» REQUIRED TASK A:
Answer the following from the passage below on QuadRail energy savings:
(i) Across how many pseudo-random input vectors are power and delay measured?
(ii) What average point-to-point net capacitance was extracted from the Wallace tree multiplier layout?
(iii) What share of the dynamic power within the multiplier is due to short-circuit power dissipation?

Power and delay are measured across 500 pseudo-random input vectors. The off-chip regulated QuadRail approach shows energy/operation savings ranging up to 3.79× over static CMOS, with the savings increasing with voltage scaling. The savings are attributed to the following:

Average point-to-point net capacitance (due to both inter-connect and fanout gate loading) extracted from the Wallace tree multiplier layout is 48fF. This, coupled with the inherently high switching activities of Wallace trees makes the effective switched capacitance per cycle substantial. A full quadratic reduction in buffer stage dynamic power is achieved due to the lowered output swing across this capacitance.

28% of the dynamic power within the multiplier is due to short-circuit power dissipation, despite the multiplier being optimally sized to maintain steep input rise/fall times. Thus, the reduced buffer stage swing offers a nearly cubic reduction in its short-circuit power component as well, contributing to the additional energy/operation savings.

Stored data entries:
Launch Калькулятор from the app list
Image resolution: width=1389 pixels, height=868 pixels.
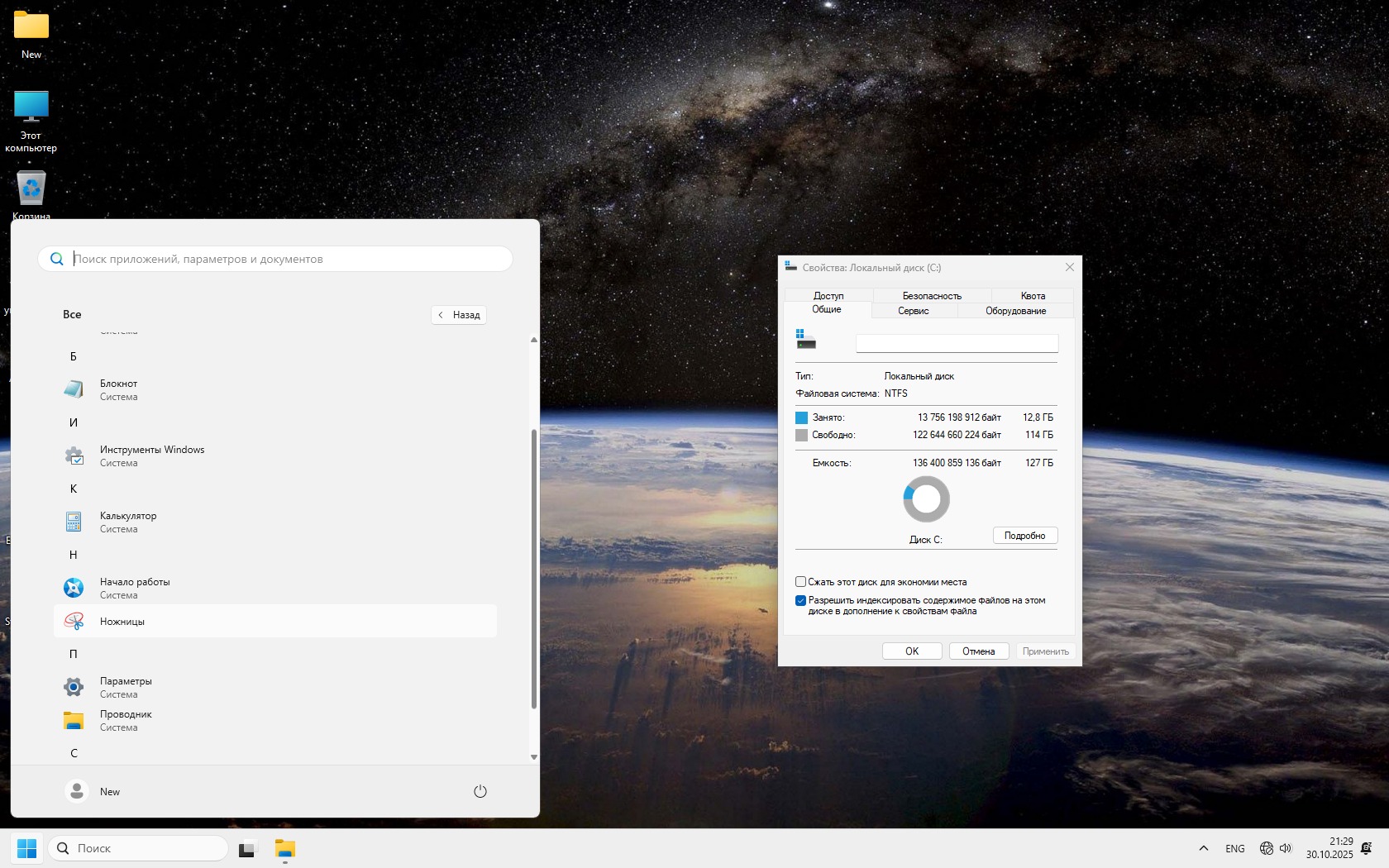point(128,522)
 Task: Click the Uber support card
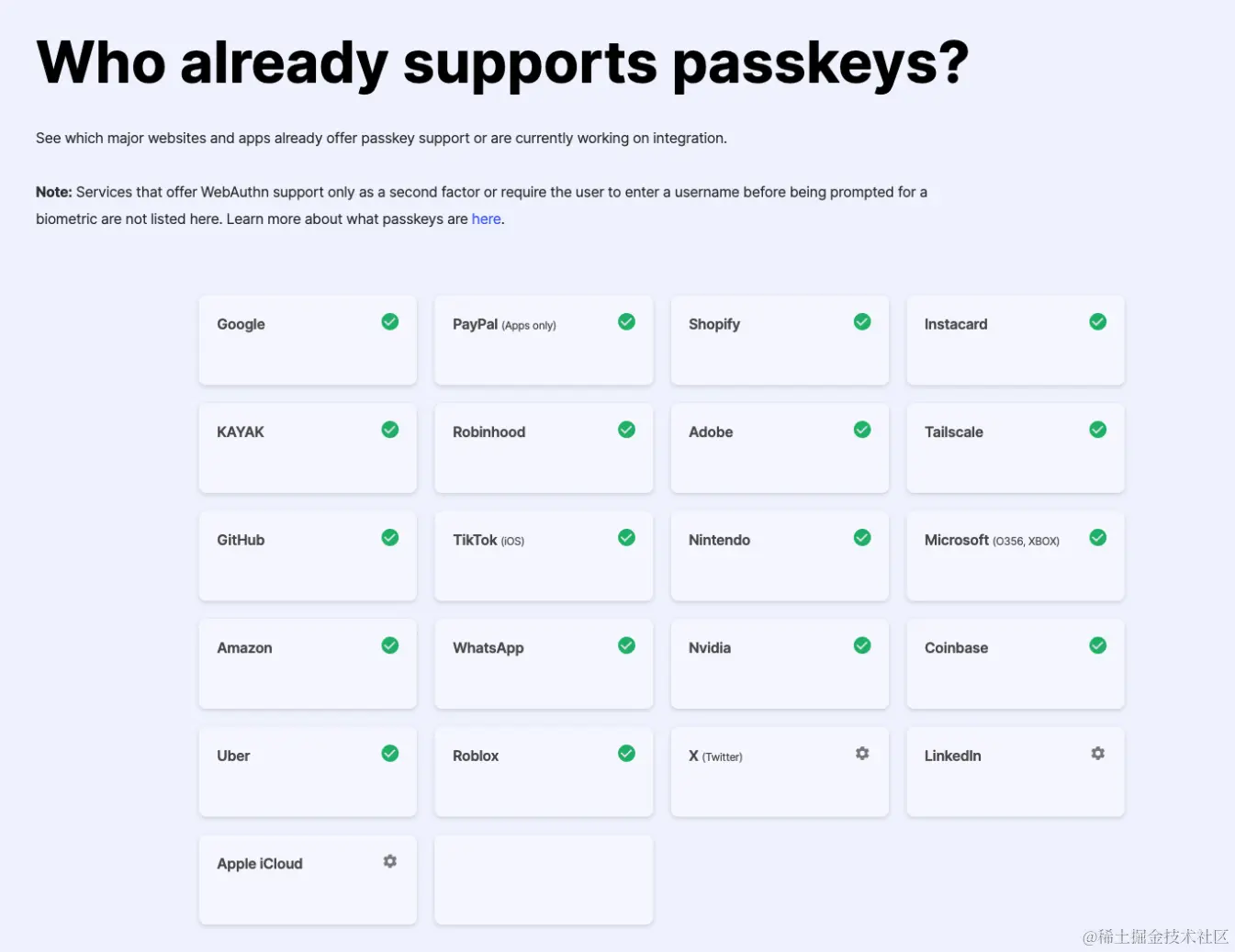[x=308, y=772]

» REQUIRED TASK B: Quote the entire listing above line for line, omitting the pictures.

» EXERCISE RESPONSE A:
(i) 500
(ii) 48fF
(iii) 28%

» EXERCISE RESPONSE B:
Launch Калькулятор from the app list
Image resolution: width=1389 pixels, height=868 pixels.
point(128,522)
 Task: Click the Uber support card
[x=308, y=772]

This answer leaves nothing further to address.